Aim of the task: Every line of the entries that holds the word "will" is to be copied.

Collected data entries
※ ※ ※
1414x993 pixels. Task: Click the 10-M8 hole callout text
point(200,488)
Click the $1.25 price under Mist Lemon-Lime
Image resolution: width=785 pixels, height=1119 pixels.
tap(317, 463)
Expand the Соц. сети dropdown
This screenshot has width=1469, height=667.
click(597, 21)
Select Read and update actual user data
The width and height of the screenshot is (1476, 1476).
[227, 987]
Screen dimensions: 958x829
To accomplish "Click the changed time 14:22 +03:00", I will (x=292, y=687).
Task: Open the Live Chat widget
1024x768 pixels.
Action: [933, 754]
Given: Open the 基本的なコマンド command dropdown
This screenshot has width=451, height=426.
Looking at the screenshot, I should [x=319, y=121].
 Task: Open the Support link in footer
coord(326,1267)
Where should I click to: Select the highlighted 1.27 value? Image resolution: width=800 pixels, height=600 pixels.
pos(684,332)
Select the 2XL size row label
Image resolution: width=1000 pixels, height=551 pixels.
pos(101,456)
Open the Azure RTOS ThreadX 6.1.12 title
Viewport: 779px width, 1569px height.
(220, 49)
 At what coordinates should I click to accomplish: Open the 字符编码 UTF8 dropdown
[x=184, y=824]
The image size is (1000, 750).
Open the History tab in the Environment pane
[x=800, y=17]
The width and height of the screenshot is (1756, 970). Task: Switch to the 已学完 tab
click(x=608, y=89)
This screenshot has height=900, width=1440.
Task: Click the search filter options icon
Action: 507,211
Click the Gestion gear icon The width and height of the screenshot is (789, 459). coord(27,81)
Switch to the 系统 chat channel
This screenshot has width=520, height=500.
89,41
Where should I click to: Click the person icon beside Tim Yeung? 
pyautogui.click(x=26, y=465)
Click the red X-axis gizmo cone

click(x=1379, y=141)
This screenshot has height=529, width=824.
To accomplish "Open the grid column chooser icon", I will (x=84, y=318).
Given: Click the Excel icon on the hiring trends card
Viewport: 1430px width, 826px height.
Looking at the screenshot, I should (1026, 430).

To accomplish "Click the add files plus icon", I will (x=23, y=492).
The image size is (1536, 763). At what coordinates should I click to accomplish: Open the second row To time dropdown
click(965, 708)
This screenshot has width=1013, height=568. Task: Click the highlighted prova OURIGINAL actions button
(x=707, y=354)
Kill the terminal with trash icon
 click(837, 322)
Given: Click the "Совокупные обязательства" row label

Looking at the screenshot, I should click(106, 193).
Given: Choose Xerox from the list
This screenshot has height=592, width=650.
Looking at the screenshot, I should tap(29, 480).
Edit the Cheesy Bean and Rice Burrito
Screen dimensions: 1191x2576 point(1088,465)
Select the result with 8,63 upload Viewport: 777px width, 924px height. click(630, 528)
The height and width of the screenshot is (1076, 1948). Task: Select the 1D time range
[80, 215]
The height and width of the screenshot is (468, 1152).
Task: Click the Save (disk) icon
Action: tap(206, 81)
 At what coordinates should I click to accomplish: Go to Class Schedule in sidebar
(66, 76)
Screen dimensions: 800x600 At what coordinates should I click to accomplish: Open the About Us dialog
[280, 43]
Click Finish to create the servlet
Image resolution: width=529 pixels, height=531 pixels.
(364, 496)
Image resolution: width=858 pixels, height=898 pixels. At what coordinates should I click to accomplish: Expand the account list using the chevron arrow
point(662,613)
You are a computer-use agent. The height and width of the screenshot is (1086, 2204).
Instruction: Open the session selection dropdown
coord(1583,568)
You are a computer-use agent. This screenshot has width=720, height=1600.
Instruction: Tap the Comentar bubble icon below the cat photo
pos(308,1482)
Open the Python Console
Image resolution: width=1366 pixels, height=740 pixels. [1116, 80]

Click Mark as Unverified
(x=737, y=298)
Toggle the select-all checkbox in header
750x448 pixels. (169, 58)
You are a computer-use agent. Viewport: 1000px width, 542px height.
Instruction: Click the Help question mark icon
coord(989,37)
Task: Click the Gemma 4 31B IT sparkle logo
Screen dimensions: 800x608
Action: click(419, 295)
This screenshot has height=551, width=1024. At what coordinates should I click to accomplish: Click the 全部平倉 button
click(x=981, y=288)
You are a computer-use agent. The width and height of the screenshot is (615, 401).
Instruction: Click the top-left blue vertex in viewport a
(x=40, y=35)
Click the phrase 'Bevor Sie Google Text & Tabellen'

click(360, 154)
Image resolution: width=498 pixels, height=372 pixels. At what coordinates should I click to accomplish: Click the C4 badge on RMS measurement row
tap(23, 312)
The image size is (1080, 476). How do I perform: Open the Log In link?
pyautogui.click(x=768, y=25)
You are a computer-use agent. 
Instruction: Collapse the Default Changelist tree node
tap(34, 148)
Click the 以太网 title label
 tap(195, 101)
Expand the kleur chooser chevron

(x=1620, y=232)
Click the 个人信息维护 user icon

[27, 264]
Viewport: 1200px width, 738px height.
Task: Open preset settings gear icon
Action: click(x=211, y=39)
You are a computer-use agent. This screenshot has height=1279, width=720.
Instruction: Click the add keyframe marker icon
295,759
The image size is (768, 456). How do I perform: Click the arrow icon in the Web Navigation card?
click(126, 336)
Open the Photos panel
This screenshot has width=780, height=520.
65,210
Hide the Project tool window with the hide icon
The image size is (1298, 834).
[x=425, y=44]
※ ※ ※
Exercise output:
To accomplish "Click the changed time 14:22 +03:00", I will (x=292, y=687).
To accomplish "Open the grid column chooser icon", I will (x=84, y=318).
To accomplish "Click the add files plus icon", I will (x=23, y=492).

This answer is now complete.